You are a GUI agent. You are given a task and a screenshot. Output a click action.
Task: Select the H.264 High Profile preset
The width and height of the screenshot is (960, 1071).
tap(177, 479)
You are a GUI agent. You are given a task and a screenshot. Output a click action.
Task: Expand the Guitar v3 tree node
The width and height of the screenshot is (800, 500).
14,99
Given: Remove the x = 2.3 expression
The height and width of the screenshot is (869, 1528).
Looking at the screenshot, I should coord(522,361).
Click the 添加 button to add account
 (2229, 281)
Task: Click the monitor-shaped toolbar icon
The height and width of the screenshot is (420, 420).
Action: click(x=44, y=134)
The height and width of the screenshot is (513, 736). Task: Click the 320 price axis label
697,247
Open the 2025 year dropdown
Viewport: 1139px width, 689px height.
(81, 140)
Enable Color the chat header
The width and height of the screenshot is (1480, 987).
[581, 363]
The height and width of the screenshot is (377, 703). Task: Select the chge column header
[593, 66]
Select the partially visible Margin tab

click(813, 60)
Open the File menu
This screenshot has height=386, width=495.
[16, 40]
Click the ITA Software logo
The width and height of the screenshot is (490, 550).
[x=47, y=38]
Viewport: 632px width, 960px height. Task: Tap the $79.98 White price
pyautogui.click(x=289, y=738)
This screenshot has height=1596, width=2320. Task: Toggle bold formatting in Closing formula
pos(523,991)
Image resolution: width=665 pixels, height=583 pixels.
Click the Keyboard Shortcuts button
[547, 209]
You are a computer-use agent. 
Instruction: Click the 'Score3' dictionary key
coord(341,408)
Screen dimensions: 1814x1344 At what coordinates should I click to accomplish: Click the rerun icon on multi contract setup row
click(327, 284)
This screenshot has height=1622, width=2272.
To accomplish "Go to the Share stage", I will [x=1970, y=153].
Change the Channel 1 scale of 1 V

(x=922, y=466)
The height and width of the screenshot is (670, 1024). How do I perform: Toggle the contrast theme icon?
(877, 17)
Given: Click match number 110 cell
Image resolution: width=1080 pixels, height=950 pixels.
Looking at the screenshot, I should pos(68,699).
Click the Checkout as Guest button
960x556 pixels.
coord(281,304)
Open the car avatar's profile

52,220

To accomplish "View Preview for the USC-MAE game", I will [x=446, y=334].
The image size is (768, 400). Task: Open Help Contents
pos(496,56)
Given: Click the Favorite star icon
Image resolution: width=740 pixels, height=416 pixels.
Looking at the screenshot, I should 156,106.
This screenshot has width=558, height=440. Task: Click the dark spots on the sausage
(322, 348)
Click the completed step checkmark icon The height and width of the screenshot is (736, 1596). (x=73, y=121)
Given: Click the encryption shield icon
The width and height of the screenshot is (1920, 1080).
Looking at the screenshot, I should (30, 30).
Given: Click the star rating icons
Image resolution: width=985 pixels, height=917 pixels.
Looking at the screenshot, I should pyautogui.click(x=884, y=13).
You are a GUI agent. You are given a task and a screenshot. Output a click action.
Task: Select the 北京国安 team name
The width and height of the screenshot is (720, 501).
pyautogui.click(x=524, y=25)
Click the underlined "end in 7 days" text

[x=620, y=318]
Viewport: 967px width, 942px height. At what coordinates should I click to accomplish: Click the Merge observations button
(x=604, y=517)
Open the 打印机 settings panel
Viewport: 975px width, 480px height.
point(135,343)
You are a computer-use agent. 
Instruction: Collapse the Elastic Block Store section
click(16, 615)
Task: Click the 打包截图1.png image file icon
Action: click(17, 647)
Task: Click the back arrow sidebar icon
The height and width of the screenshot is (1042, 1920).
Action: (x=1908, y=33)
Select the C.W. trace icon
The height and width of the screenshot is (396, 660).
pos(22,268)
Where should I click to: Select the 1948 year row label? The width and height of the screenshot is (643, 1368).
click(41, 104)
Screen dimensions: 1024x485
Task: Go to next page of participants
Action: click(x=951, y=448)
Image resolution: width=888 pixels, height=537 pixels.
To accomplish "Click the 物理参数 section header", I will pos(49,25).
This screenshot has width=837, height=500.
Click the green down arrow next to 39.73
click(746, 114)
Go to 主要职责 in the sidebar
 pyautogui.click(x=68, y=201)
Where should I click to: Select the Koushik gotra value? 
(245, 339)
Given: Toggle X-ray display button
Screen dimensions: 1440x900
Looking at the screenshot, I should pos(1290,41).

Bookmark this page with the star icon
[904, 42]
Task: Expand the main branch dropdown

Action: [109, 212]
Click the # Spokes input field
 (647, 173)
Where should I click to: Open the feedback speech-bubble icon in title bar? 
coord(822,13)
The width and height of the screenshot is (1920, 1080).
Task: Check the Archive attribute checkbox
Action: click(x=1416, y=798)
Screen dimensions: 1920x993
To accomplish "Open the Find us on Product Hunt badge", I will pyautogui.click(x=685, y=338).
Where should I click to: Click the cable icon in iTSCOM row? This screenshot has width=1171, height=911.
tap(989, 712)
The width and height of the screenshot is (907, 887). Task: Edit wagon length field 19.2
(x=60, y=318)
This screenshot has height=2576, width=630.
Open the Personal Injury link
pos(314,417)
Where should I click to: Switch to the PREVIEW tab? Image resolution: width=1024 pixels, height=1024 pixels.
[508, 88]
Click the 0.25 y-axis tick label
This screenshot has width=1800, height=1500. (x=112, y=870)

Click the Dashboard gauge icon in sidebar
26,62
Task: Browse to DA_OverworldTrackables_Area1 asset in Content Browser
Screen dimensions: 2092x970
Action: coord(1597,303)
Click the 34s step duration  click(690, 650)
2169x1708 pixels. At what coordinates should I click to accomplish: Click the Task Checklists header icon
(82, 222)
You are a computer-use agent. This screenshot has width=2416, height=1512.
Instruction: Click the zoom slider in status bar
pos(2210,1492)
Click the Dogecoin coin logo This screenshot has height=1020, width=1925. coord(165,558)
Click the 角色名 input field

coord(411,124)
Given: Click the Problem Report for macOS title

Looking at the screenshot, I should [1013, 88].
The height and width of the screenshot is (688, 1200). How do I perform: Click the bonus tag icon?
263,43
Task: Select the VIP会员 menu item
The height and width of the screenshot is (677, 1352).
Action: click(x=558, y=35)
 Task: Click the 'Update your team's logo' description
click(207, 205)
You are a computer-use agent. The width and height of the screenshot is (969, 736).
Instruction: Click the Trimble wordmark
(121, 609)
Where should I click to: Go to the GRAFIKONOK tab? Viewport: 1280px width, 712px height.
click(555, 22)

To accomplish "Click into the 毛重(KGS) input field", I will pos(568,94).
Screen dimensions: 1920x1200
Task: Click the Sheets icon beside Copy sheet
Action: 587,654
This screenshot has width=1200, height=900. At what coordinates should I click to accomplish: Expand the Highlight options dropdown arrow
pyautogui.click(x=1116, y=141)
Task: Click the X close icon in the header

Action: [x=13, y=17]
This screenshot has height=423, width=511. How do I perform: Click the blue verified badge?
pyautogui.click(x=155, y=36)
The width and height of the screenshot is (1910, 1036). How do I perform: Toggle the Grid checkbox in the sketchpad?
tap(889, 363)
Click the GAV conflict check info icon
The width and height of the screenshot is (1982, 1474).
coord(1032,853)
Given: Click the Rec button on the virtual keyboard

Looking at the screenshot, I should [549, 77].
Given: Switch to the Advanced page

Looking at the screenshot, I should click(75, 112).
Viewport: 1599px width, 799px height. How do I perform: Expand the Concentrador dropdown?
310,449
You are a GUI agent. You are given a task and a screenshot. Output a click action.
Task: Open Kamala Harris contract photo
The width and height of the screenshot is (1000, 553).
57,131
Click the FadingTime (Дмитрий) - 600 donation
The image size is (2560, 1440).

============

→ KRÓTKIE ĆWICZENIE: Proszę ująć wszystkie powyższe zapisy w numerowaną listę, pomijając puste wiersze.

→ POPRAWNY WYNIK:
1. You are a GUI agent. You are given a task and a screenshot. Output a click action.
2. Task: Select the H.264 High Profile preset
3. The width and height of the screenshot is (960, 1071).
4. tap(177, 479)
5. You are a GUI agent. You are given a task and a screenshot. Output a click action.
6. Task: Expand the Guitar v3 tree node
7. The width and height of the screenshot is (800, 500).
8. 14,99
9. Given: Remove the x = 2.3 expression
10. The height and width of the screenshot is (869, 1528).
11. Looking at the screenshot, I should coord(522,361).
12. Click the 添加 button to add account
13.  (2229, 281)
14. Task: Click the monitor-shaped toolbar icon
15. The height and width of the screenshot is (420, 420).
16. Action: click(x=44, y=134)
17. The height and width of the screenshot is (513, 736). Task: Click the 320 price axis label
18. 697,247
19. Open the 2025 year dropdown
20. Viewport: 1139px width, 689px height.
21. (81, 140)
22. Enable Color the chat header
23. The width and height of the screenshot is (1480, 987).
24. [581, 363]
25. The height and width of the screenshot is (377, 703). Task: Select the chge column header
26. [593, 66]
27. Select the partially visible Margin tab
28. click(813, 60)
29. Open the File menu
30. This screenshot has height=386, width=495.
31. [16, 40]
32. Click the ITA Software logo
33. The width and height of the screenshot is (490, 550).
34. [x=47, y=38]
35. Viewport: 632px width, 960px height. Task: Tap the $79.98 White price
36. pyautogui.click(x=289, y=738)
37. This screenshot has height=1596, width=2320. Task: Toggle bold formatting in Closing formula
38. pos(523,991)
39. Image resolution: width=665 pixels, height=583 pixels.
40. Click the Keyboard Shortcuts button
41. [547, 209]
42. You are a computer-use agent. 
43. Instruction: Click the 'Score3' dictionary key
44. coord(341,408)
45. Screen dimensions: 1814x1344 At what coordinates should I click to accomplish: Click the rerun icon on multi contract setup row
46. click(327, 284)
47. This screenshot has height=1622, width=2272.
48. To accomplish "Go to the Share stage", I will [x=1970, y=153].
49. Change the Channel 1 scale of 1 V
50. (x=922, y=466)
51. The height and width of the screenshot is (670, 1024). How do I perform: Toggle the contrast theme icon?
52. (877, 17)
53. Given: Click match number 110 cell
54. Image resolution: width=1080 pixels, height=950 pixels.
55. Looking at the screenshot, I should pos(68,699).
56. Click the Checkout as Guest button
57. 960x556 pixels.
58. coord(281,304)
59. Open the car avatar's profile
60. 52,220
61. To accomplish "View Preview for the USC-MAE game", I will [x=446, y=334].
62. The image size is (768, 400). Task: Open Help Contents
63. pos(496,56)
64. Given: Click the Favorite star icon
65. Image resolution: width=740 pixels, height=416 pixels.
66. Looking at the screenshot, I should 156,106.
67. This screenshot has width=558, height=440. Task: Click the dark spots on the sausage
68. (322, 348)
69. Click the completed step checkmark icon The height and width of the screenshot is (736, 1596). (x=73, y=121)
70. Given: Click the encryption shield icon
71. The width and height of the screenshot is (1920, 1080).
72. Looking at the screenshot, I should (30, 30).
73. Given: Click the star rating icons
74. Image resolution: width=985 pixels, height=917 pixels.
75. Looking at the screenshot, I should pyautogui.click(x=884, y=13).
76. You are a GUI agent. You are given a task and a screenshot. Output a click action.
77. Task: Select the 北京国安 team name
78. The width and height of the screenshot is (720, 501).
79. pyautogui.click(x=524, y=25)
80. Click the underlined "end in 7 days" text
81. [x=620, y=318]
82. Viewport: 967px width, 942px height. At what coordinates should I click to accomplish: Click the Merge observations button
83. (x=604, y=517)
84. Open the 打印机 settings panel
85. Viewport: 975px width, 480px height.
86. point(135,343)
87. You are a computer-use agent. 
88. Instruction: Collapse the Elastic Block Store section
89. click(16, 615)
90. Task: Click the 打包截图1.png image file icon
91. Action: click(17, 647)
92. Task: Click the back arrow sidebar icon
93. The height and width of the screenshot is (1042, 1920).
94. Action: (x=1908, y=33)
95. Select the C.W. trace icon
96. The height and width of the screenshot is (396, 660).
97. pos(22,268)
98. Where should I click to: Select the 1948 year row label? The width and height of the screenshot is (643, 1368).
99. click(41, 104)
100. Screen dimensions: 1024x485
101. Task: Go to next page of participants
102. Action: click(x=951, y=448)
103. Image resolution: width=888 pixels, height=537 pixels.
104. To accomplish "Click the 物理参数 section header", I will pos(49,25).
105. This screenshot has width=837, height=500.
106. Click the green down arrow next to 39.73
107. click(746, 114)
108. Go to 主要职责 in the sidebar
109.  pyautogui.click(x=68, y=201)
110. Where should I click to: Select the Koushik gotra value? 
111. (245, 339)
112. Given: Toggle X-ray display button
113. Screen dimensions: 1440x900
114. Looking at the screenshot, I should pos(1290,41).
115. Bookmark this page with the star icon
116. [904, 42]
117. Task: Expand the main branch dropdown
118. Action: [109, 212]
119. Click the # Spokes input field
120.  (647, 173)
121. Where should I click to: Open the feedback speech-bubble icon in title bar? 
122. coord(822,13)
123. The width and height of the screenshot is (1920, 1080).
124. Task: Check the Archive attribute checkbox
125. Action: click(x=1416, y=798)
126. Screen dimensions: 1920x993
127. To accomplish "Open the Find us on Product Hunt badge", I will pyautogui.click(x=685, y=338).
128. Where should I click to: Click the cable icon in iTSCOM row? This screenshot has width=1171, height=911.
129. tap(989, 712)
130. The width and height of the screenshot is (907, 887). Task: Edit wagon length field 19.2
131. (x=60, y=318)
132. This screenshot has height=2576, width=630.
133. Open the Personal Injury link
134. pos(314,417)
135. Where should I click to: Switch to the PREVIEW tab? Image resolution: width=1024 pixels, height=1024 pixels.
136. [508, 88]
137. Click the 0.25 y-axis tick label
138. This screenshot has width=1800, height=1500. (x=112, y=870)
139. Click the Dashboard gauge icon in sidebar
140. 26,62
141. Task: Browse to DA_OverworldTrackables_Area1 asset in Content Browser
142. Screen dimensions: 2092x970
143. Action: coord(1597,303)
144. Click the 34s step duration  click(690, 650)
145. 2169x1708 pixels. At what coordinates should I click to accomplish: Click the Task Checklists header icon
146. (82, 222)
147. You are a computer-use agent. This screenshot has width=2416, height=1512.
148. Instruction: Click the zoom slider in status bar
149. pos(2210,1492)
150. Click the Dogecoin coin logo This screenshot has height=1020, width=1925. coord(165,558)
151. Click the 角色名 input field
152. coord(411,124)
153. Given: Click the Problem Report for macOS title
154. Looking at the screenshot, I should [1013, 88].
155. The height and width of the screenshot is (688, 1200). How do I perform: Click the bonus tag icon?
156. 263,43
157. Task: Select the VIP会员 menu item
158. The height and width of the screenshot is (677, 1352).
159. Action: click(x=558, y=35)
160.  Task: Click the 'Update your team's logo' description
161. click(207, 205)
162. You are a computer-use agent. The width and height of the screenshot is (969, 736).
163. Instruction: Click the Trimble wordmark
164. (121, 609)
165. Where should I click to: Go to the GRAFIKONOK tab? Viewport: 1280px width, 712px height.
166. click(555, 22)
167. To accomplish "Click into the 毛重(KGS) input field", I will pos(568,94).
168. Screen dimensions: 1920x1200
169. Task: Click the Sheets icon beside Copy sheet
170. Action: 587,654
171. This screenshot has width=1200, height=900. At what coordinates should I click to accomplish: Expand the Highlight options dropdown arrow
172. pyautogui.click(x=1116, y=141)
173. Task: Click the X close icon in the header
174. Action: [x=13, y=17]
175. This screenshot has height=423, width=511. How do I perform: Click the blue verified badge?
176. pyautogui.click(x=155, y=36)
177. The width and height of the screenshot is (1910, 1036). How do I perform: Toggle the Grid checkbox in the sketchpad?
178. tap(889, 363)
179. Click the GAV conflict check info icon
180. The width and height of the screenshot is (1982, 1474).
181. coord(1032,853)
182. Given: Click the Rec button on the virtual keyboard
183. Looking at the screenshot, I should [549, 77].
184. Given: Switch to the Advanced page
185. Looking at the screenshot, I should click(75, 112).
186. Viewport: 1599px width, 799px height. How do I perform: Expand the Concentrador dropdown?
187. 310,449
188. You are a GUI agent. You are given a task and a screenshot. Output a click action.
189. Task: Open Kamala Harris contract photo
190. The width and height of the screenshot is (1000, 553).
191. 57,131
192. Click the FadingTime (Дмитрий) - 600 donation
193. The image size is (2560, 1440).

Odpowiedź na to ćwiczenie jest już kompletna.